Dodici parole. Un anno con Dante

1. «I mistici – ha scritto Simone Weil – hanno sempre mirato a ottenere che nella loro anima non vi fosse più neppure una parte che dicesse “io”» (La persona e il sacro, 1943). Nella Commedia, benché l’ultima guida del poeta sia Bernardo da Chiaravalle, il maestro di teologia mistica che lo conduce alla visione diretta di Dio, l’io non scompare mai. Da questo punto di vista, il poema sacro è quanto di più lontano si possa immaginare dalla mistica. Dante (Dante Allaghieri o Dante Alleghieri di Fiorenza, come si legge nelle rubriche dei manoscritti più antichi e autorevoli) è sempre presente in scena, in tutte le opere. Dante, in altre parole, è il personaggio principale di tutte le opere di Dante (o l’arcipersonaggio, come lo chiama Marco Santagata in uno dei volumi danteschi più importanti degli ultimi anni, L’io e il mondo). Dalla Vita nova, che si apre con l’immagine del libro della memoria del poeta («In quella parte del libro de la mia memoria dinanzi a la quale poco si potrebbe leggere, si trova una rubrica la quale dice: Incipit vita nova»), fino al trattato politico, la Monarchia, dove il compito comune a tutti gli uomini di “proiettare l’opera propria verso la posterità”, così come “essi si sono arricchiti dall’opera degli antichi”, è subito tradotto in un imperativo morale dell’individuo («A questo dunque ho pensato più volte fra me, e, per non essere accusato un giorno della colpa di chi sotterra il talento ricevuto, desidero [...] dare frutti al bene comune e rivelare verità inesplorate agli altri»).
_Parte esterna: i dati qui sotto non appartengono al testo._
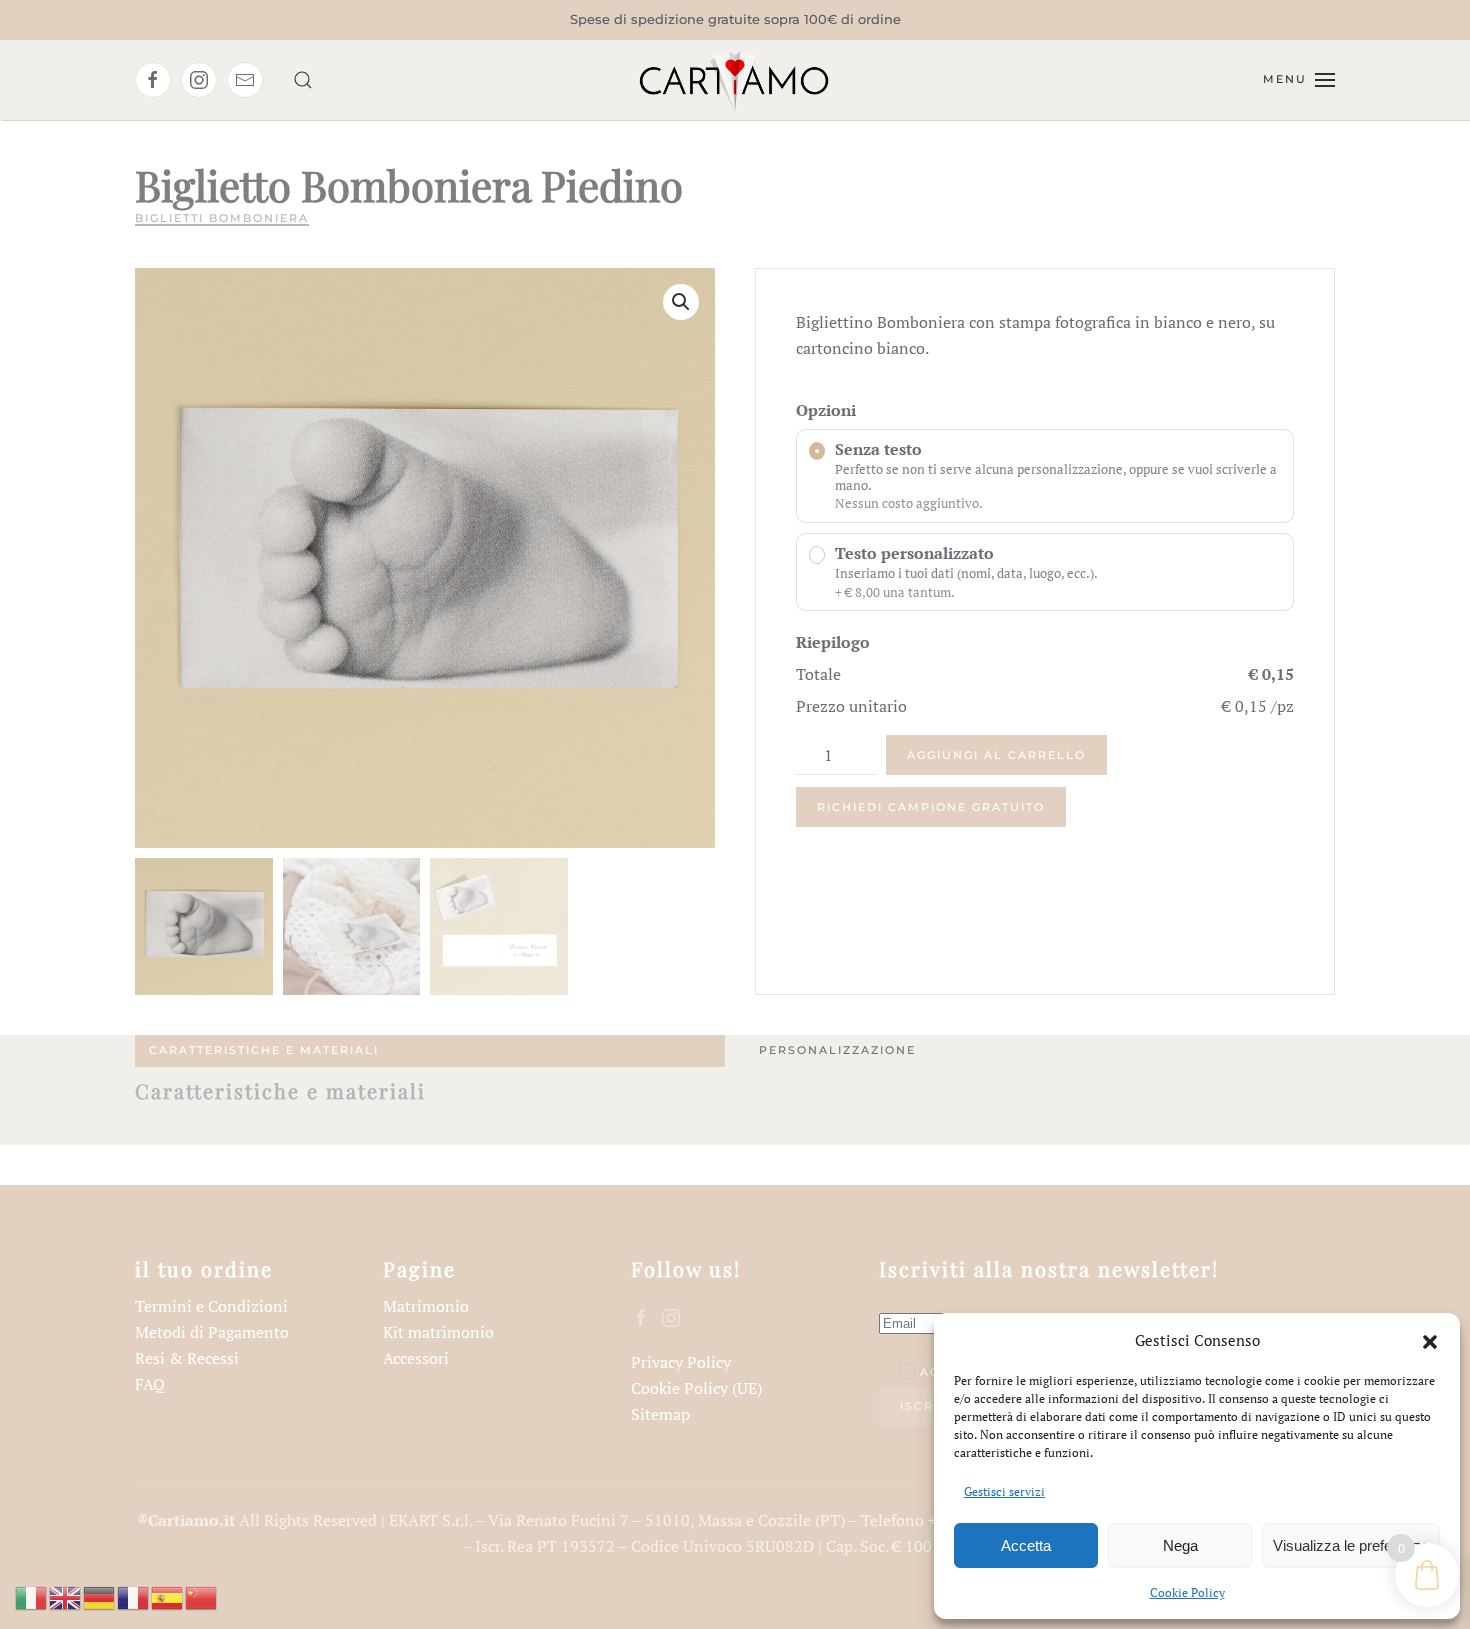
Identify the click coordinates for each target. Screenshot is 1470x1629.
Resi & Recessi (187, 1358)
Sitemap (660, 1414)
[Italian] (32, 1596)
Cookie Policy (1187, 1592)
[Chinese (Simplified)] (202, 1596)
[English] (66, 1596)
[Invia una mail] (245, 80)
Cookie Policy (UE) (696, 1388)
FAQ (150, 1384)
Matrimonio (426, 1306)
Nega (1180, 1545)
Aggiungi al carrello (996, 755)
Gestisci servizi (1004, 1491)
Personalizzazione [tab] (837, 1050)
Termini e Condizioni (211, 1306)
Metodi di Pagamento (212, 1332)
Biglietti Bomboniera (222, 218)
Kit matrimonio (438, 1332)
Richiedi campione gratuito (931, 807)
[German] (100, 1596)
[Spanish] (168, 1596)
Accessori (416, 1358)
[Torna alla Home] (735, 80)
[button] (1430, 1340)
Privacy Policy (681, 1362)
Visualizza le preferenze (1351, 1545)
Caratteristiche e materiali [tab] (264, 1050)
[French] (134, 1596)
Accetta (1026, 1545)
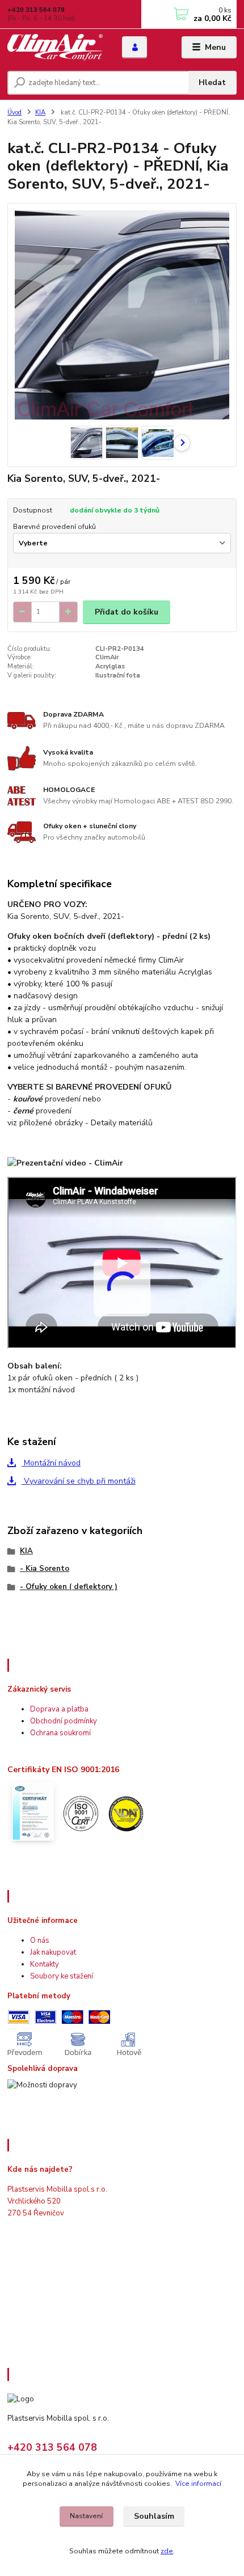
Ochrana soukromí (60, 1733)
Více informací (198, 2483)
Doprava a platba (59, 1709)
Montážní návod (51, 1463)
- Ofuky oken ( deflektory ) (68, 1587)
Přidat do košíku (126, 612)
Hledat (212, 82)
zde (167, 2551)
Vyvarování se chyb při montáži (79, 1481)
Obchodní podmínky (63, 1721)
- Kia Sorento (44, 1569)
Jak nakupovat (53, 1952)
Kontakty (44, 1964)
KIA (40, 112)
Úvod (14, 112)
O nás (39, 1940)
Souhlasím (154, 2516)
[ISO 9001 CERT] (79, 1812)
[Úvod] (55, 47)
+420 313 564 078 (36, 10)
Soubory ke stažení (61, 1976)
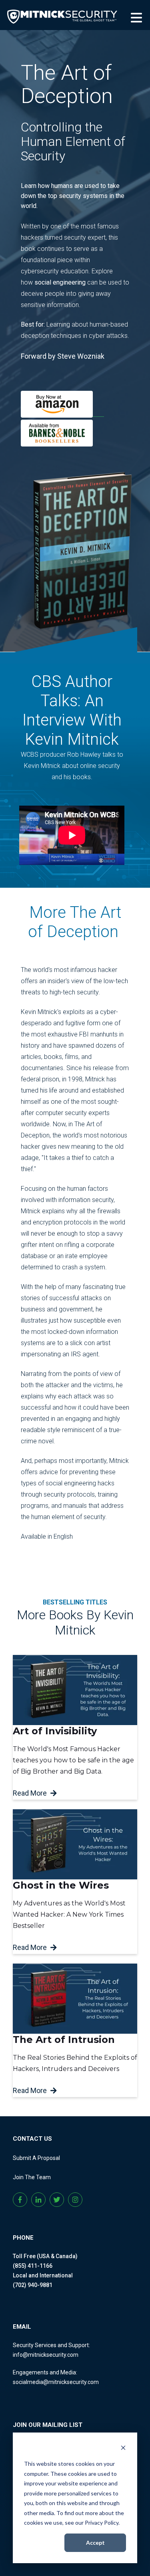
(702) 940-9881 (32, 2285)
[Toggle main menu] (137, 16)
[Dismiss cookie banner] (123, 2449)
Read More (30, 1793)
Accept (95, 2542)
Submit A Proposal (36, 2158)
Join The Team (32, 2177)
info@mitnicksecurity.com (45, 2355)
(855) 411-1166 (32, 2266)
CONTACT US (32, 2138)
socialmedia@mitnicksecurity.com (56, 2382)
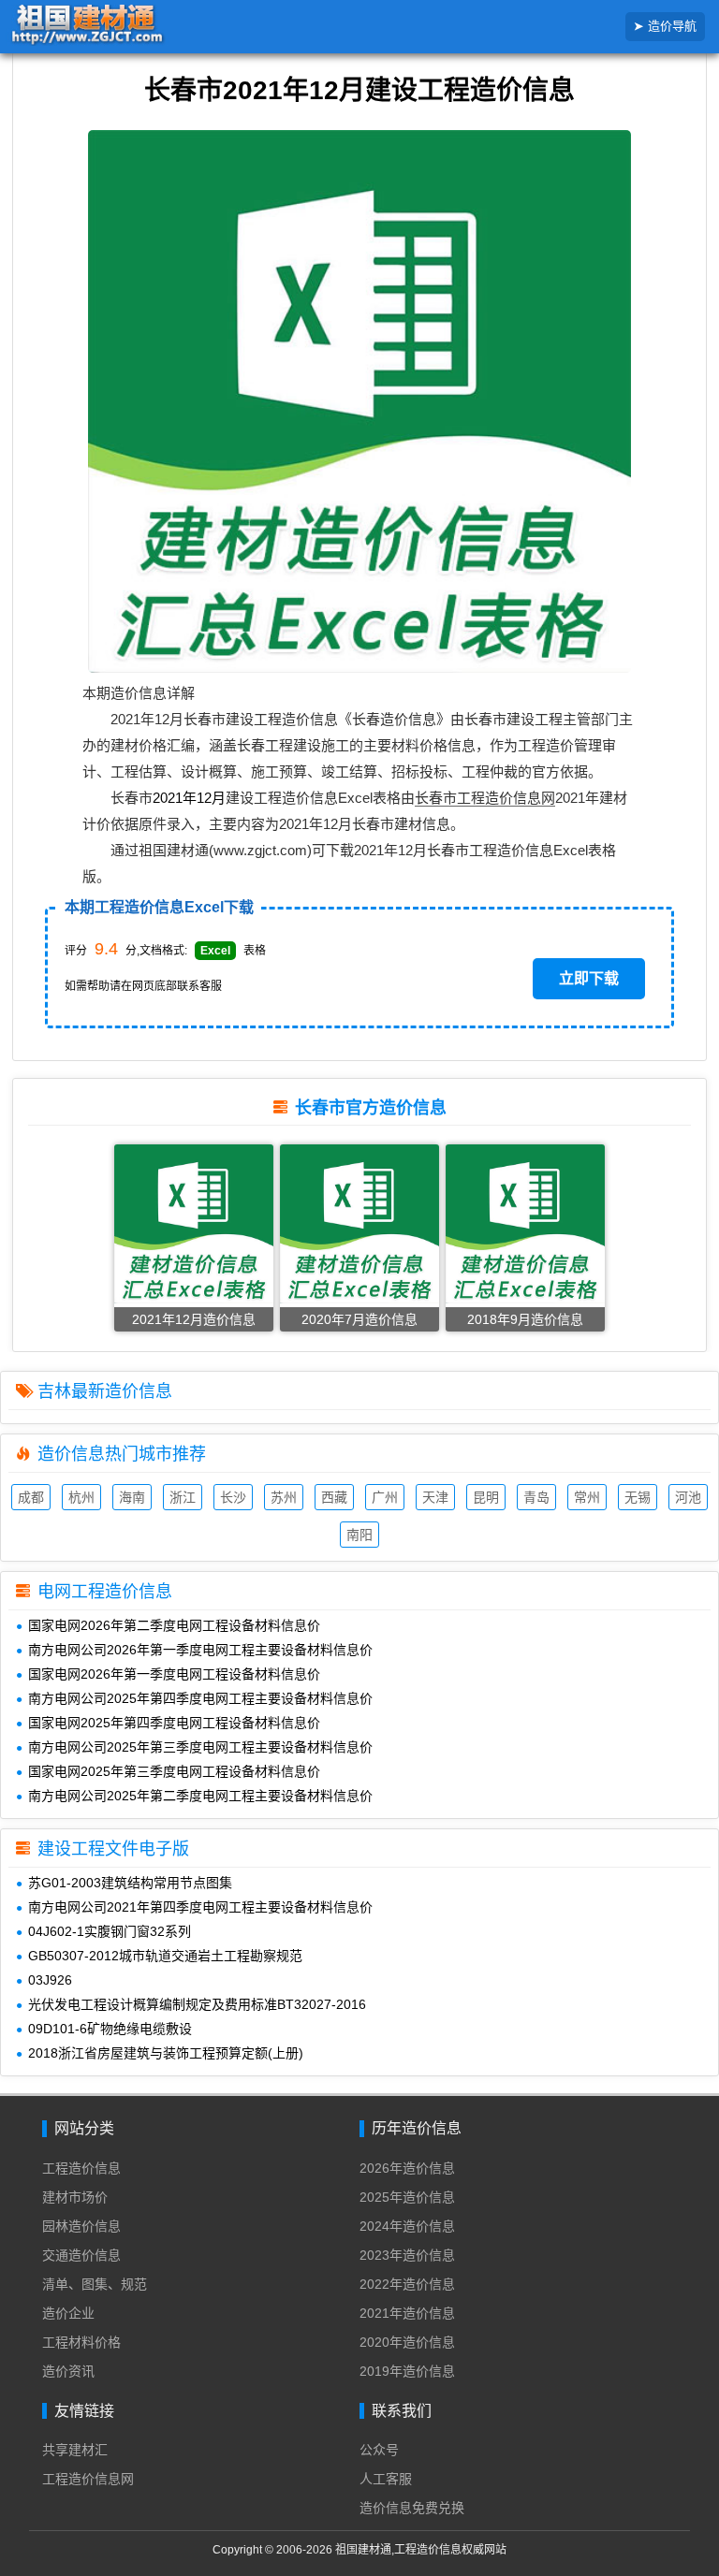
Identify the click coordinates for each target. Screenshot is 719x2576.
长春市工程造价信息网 (485, 798)
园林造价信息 (81, 2226)
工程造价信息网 (88, 2478)
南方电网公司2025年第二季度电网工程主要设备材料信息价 (200, 1795)
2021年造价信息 (407, 2313)
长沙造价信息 (233, 1499)
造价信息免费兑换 (412, 2507)
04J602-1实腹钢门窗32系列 (109, 1931)
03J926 (50, 1979)
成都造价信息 (31, 1499)
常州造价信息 (587, 1499)
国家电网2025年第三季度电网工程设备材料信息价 (174, 1771)
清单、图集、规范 (94, 2284)
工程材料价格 (81, 2342)
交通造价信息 (81, 2255)
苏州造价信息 (284, 1499)
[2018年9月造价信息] (525, 1223)
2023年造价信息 (407, 2255)
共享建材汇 (75, 2449)
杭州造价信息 (81, 1499)
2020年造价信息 (407, 2342)
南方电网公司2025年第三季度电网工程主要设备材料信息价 (200, 1746)
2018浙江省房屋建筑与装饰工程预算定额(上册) (165, 2052)
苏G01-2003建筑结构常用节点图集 (130, 1882)
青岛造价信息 (536, 1499)
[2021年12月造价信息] (193, 1223)
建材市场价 (75, 2197)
E poi, chiaramente, dai primi versi della Commedia, dove si tratta del viaggio di un singolo che tende a rappresentare il destino di tutti, fino alla conclusione dell’opera, quando subito dopo la visione della Trinità l’obiettivo si sposta nuovamente sull’individuo: «ma non eran da ciò le proprie penne: / se non che la mia mente fu percossa / da un fulgore in che sua voglia venne. / A l’alta fantasia qui mancò possa; / ma già volgeva il mio disio e ’l velle, / sì come rota ch’igualmente è mossa, / l’amor che move il sole e l’altre stelle» (Par., XXXIII 139-145). Nel poema, Dante dice “io” 1352 volte, più o meno una ogni dieci versi. In una ideale premessa ai lettori della raccolta completa delle sue opere, avrebbe forse potuto scrivere, come Michel de Montaigne in apertura degli Essais, «je suis moi-même la matière de mon livre» (‘sono io stesso la materia del mio libro’).

 

2. Questa scelta non era scontata. In Dante, come ha scritto Domenico De Robertis, si può ritrovare «la continuità della presenza [...] dell’intero mondo della poesia, antica come recente, dai classici e dalla Scrittura ai suoi prossimi». Eppure, partendo dal celebre passo del II canto dell’Inferno dove Dante mette in relazione il proprio viaggio con quello di Enea e di san Paolo («Io non Enëa, io non Paulo sono», Inf., II 32), si può forse limitare l’elenco dei modelli strutturali della Commedia all’Eneide – e più precisamente alla discesa agli inferi del canto VI – e alla Visio Pauli, un testo anonimo composto nel V secolo che sviluppa l’accenno di san Paolo al rapimento al terzo cielo e tradotto varie volte nelle principali lingue romanze. Più in generale, nella tradizione pre-dantesca delle visioni dell’aldilà e dei poemi allegorici, è possibile riscontrare un’oscillazione tra narratore cosiddetto eterodiegetico e omodiegetico, cioè in prima persona o in terza persona. Dante, come aveva già fatto nella Vita nova, nel poema sceglie l’opzione omodiegetica (quella del Roman de la Rose, del Tesoretto di Brunetto Latini e di alcune visioni), all’interno della quale è possibile distinguere tra Dante “autore” e Dante “personaggio” (auctor e agens). Questa distinzione è utile, soprattutto a livello scolastico, per comprendere molti aspetti strutturali dell’opera (come la possibilità, per Dante, di partecipare al dolore dei peccatori in quanto personaggio – si pensi almeno a Paolo e Francesca – e di condannarli senza riserve in quanto autore); ma è una distinzione artificiale, che non è detto fosse esplicita per l’autore. Ciò che è totalmente nuovo e che va ben oltre il tenue autobiografismo leggibile nella tradizione latina e romanza è che la Commedia sia il racconto in prima persona del viaggio fantastico di un individuo storicamente determinato, tendenzialmente sovrapponibile alla personalità di Dante Alighieri, poeta fiorentino. Un viaggio che ha l’ambizione di rappresentare il destino di tutta l’umanità, come proclama l’epistola a Cangrande della Scala, secondo la quale il soggetto dell’opera, preso alla lettera, è «lo stato delle anime dopo la morte»; ma, se si considera l’opera sul piano allegorico, il soggetto è l’uomo «in quanto per i meriti e demeriti acquisiti con il libero arbitrio ha conseguito premi e punizioni dalla giustizia divina» (Ep. XIII, 24-25, 34).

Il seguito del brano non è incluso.